Ketegangan militer juga telah meningkat di Laut China Selatan yang disengketakan dan di atas Taiwan yang merupakan pulau yang memiliki pemerintahan sendiri yang dianggap oleh Beijing sebagai provinsi yang memisahkan diri, untuk dikembalikan dengan paksa jika perlu.

Dan itu yang mengarah pada kekhawatiran yang berkembang bahwa kesalahan langkah dapat meletus ke dalam konflik bersenjata.

 Baca Juga: Kuota Data Internet Gratis dari Pemerintah 50 GB Bakal Cair November Ini, Cara Daftar All Operator

AS dan Taiwan telah mengecam keras langkah koersif oleh Beijing, termasuk sejumlah rekor serangan pesawat tempur China di atas garis median di Selat Taiwan. Pada saat yang sama, AS telah meningkatkan kehadiran militernya di wilayah tersebut dan menjanjikan miliaran dolar dalam penjualan senjata baru ke pulau itu.

Dalam pidato menghasut yang tidak biasa pada hari Jumat untuk menandai masuknya China ke dalam perang Korea 70 tahun lalu, Xi mengatakan negaranya tidak takut akan konflik bersenjata dan akan "menggunakan perang untuk mencegah perang".

Hanya beberapa minggu sebelumnya, selama kunjungan ke provinsi selatan Guangdong, dia mendesak pasukan China untuk "menaruh pikiran dan energi mereka untuk mempersiapkan perang".

 Baca Juga: Tenang, BLT BPUM UMKM Masih Bisa Cair Rp2,4 Juta Meski Nomor KTP Tidak Terdaftar Eform BRI

Pernyataan Xi adalah peringatan bagi AS, menurut Deng, yang mengatakan peringatan penting Beijing atas perang adalah satu-satunya saat pasukan China dan AS bertemu dalam pertempuran, bukanlah suatu kebetulan.

“Ini juga merupakan seruan untuk solidaritas nasional melawan AS,” katanya.
Pesan untuk pemerintahan Donald Trump blak-blakan, kata Deng. "Berhenti memainkan kartu Taiwan, karena China siap dan bersedia berperang dengan AS untuk memperebutkan pulau."

Mantan duta besar China untuk Inggris Ma Zhengang juga percaya China telah mempersiapkan diri untuk semua kemungkinan skenario yang timbul dari pemilihan AS pada hari Selasa, yang menurutnya lebih penting dan penting bagi hubungan bilateral daripada pertarungan sebelumnya.

 Baca Juga: Sebuah Masjid di Prancis Jadi Target Serangan Pembakaran

"Tidak terbayangkan bahwa China akan berperang tanpa persiapan atau [jika] tidak yakin akan menang," katanya.

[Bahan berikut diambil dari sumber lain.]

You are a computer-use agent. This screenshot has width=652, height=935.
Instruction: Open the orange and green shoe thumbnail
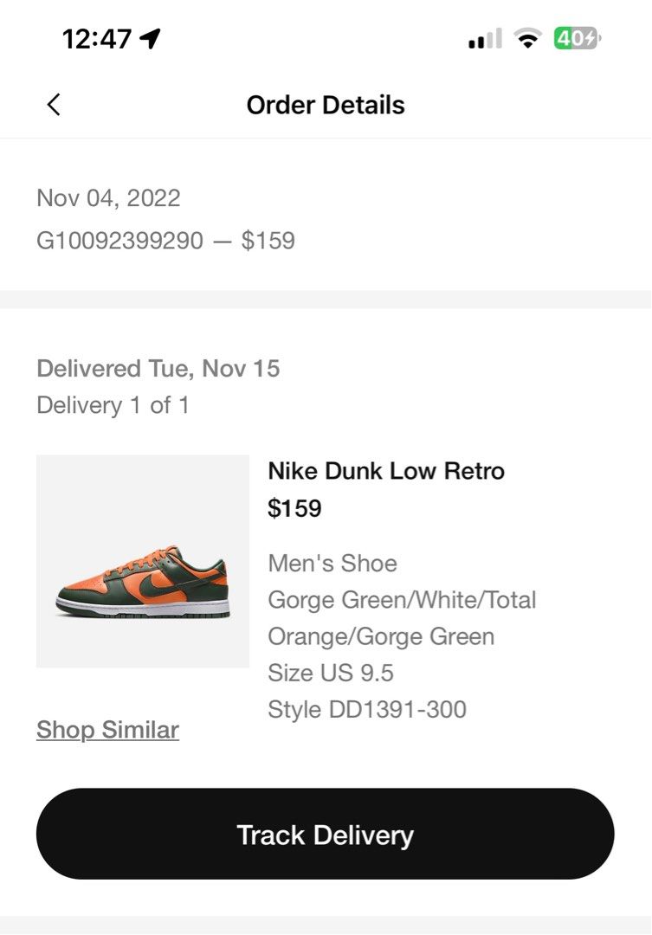(143, 561)
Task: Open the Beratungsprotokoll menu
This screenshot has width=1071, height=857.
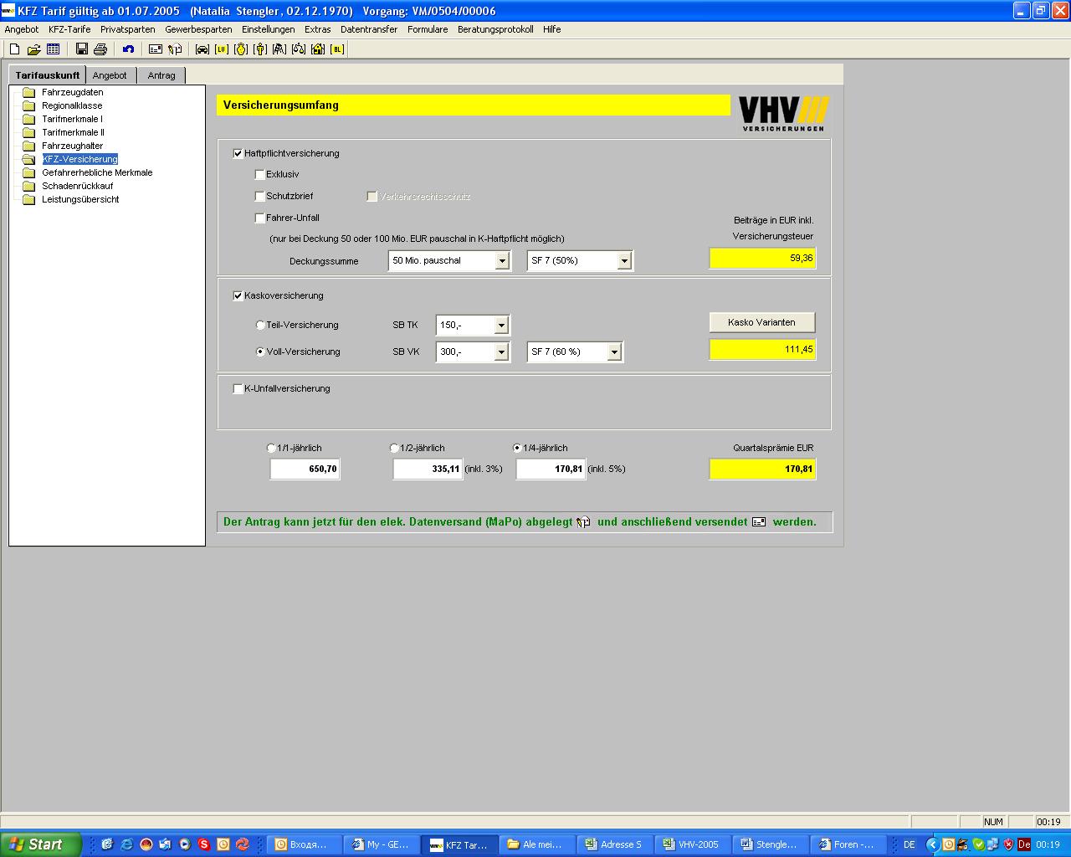Action: click(x=495, y=29)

Juru bicara kementerian luar negeri China Zhao Lijian pada hari Jumat menghindari permintaan untuk mengomentari debat presiden. Dia mengulangi sikap resmi Beijing, menyatakan bahwa "kami tidak tertarik dengan pemilihan presiden AS dan berharap mereka akan berhenti menjadikan China sebagai masalah dalam pemilihan tersebut".

Gennady Rudkevich, asisten profesor ilmu politik di Georgia College di AS, mengatakan kebijakan "Amerika yang pertama" Trump telah membuat marah banyak mitra potensial dan melemahkan posisi AS di seluruh dunia.

 Baca Juga: Kantor Redaksi Majalah Charlie Hebdo Pernah Diserang Karena Pemuatan Karikatur Nabi Muhammad

“Dari perspektif jangka panjang, China mungkin mendapat keuntungan dari kepresidenan Trump lainnya. Tapi dalam jangka pendek, mungkin akan memilih untuk tidak berurusan dengan Amerika yang berperang dan tidak dapat diprediksi, ” katanya.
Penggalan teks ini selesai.